On Sunday, Omar Mateen committed the worst mass shooting in U.S. history, and the worst attack on U.S. soil since 9/11. As soon as Mateen’s name was published, the faux debate began again: Was this about “radical Islamic terrorism” or gun control? About religion or “political correctness”? About another “intelligence failure” or about the consequences of empire abroad?

These debates miss the point: They aim to describe what the problem is “about” — that is, to validate our individual political beliefs and to absolve ourselves from the sin of partisanship. The question should be: How will we make sure that this mass shooting remains the worst in American history?

So let’s talk about ISIS.

Yes, Omar Mateen did declare allegiance to ISIS just before committing the attack. So did the shooters in San Bernardino, the man who shot at a “draw Muhammad” event in Texas, and many other “lone wolf” terror attackers. But in those cases, and many others, the lone wolves had little formal or logistical connections to terror groups: they absorb propaganda, and they kill.

This new breed of terrorism is designed to evade the information age: Rather than seek out and communicate with prospective terrorists, leaving themselves vulnerable to surveillance from the National Security Agency and other counter-terror groups, ISIS simply tells those sympathetic to its cause that they ought to carry out violence in its name, and say so. “Do not ask for anyone’s permission,” the New York Times reports ISIS spokesman Abu Muhammad al-Adnani saying in September 2014 — simply declare ISIS sympathy, and carry out an attack.

Of course, not every attack on the West is carried out by lone wolves: The shootings and bombings in Paris in November were orchestrated over two continents and within a team of people, as were similar attacks in Mumbai, Tunisia, and elsewhere.

So, could the attack on a gay club in Orlando be considered “radical Islamic terrorism”? Yes. Could it be considered a hate crime? Yes. Domestic terrorism? Yes. Gun violence? Yes.

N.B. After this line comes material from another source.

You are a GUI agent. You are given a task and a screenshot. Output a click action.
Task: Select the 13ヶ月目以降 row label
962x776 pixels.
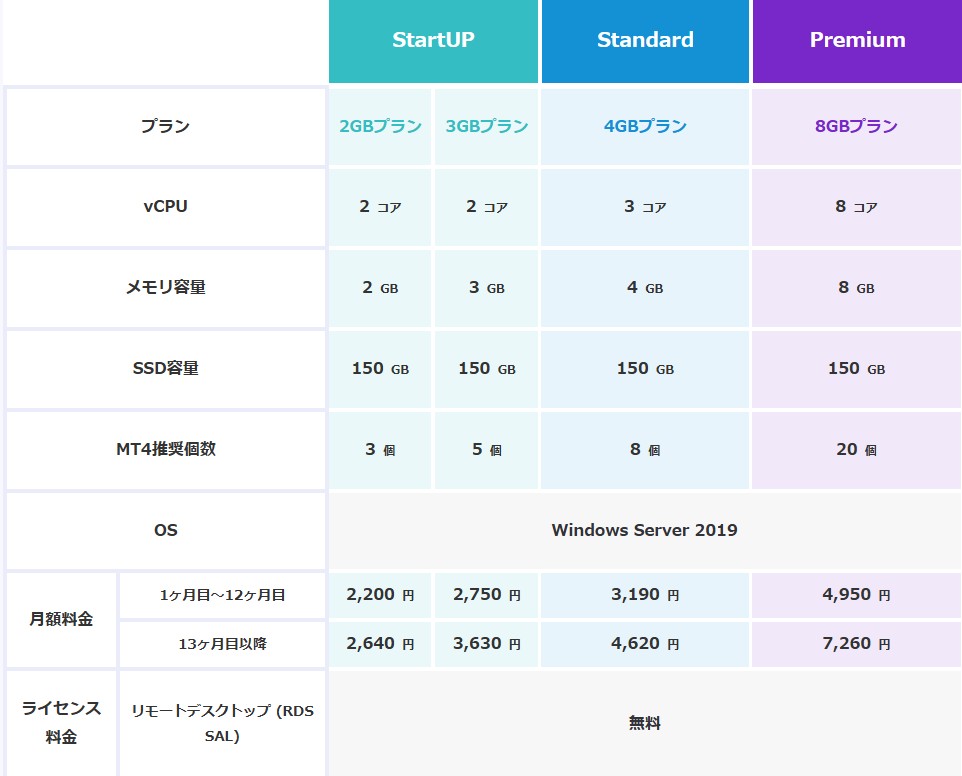point(222,645)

It seems to fit the bill on all accounts: He was a shooter who proclaimed his allegiance to a religious cult, and he meant to terrorize the larger group of people — Americans, gay people — to which the victims belonged, for apparently political ends. Much of this is still under investigation.

But the question remains: What should we do about it?

Certainly, antagonizing American Muslims — as Donald Trump and his supporters seem to think is the point — by calling for a “complete shutdown” of Muslim travel in the U.S. is exactly what we should not do. Not only is there no strong correlation between immigrant or refugee status and tendency towards terrorism — Mateen was born in the U.S. — such tactics achieve nothing except playing into the narrative of “Western Culture” versus “Islamic Extremism.”

That narrative requires that Muslims denounce their faith as a violent one and accept the West as anti-religious. Neither point is true, and both fuel further confrontation aimed at deepening the divide — that’s certainly ISIS’s goal, but it shouldn’t be ours.

Take it from ISIS spokesman Adnani, just last month, again according to the Times: “The smallest action you do in the heart of [the United States] is dearer to us than the largest action by us,” he said, “and more effective and more damaging to them.”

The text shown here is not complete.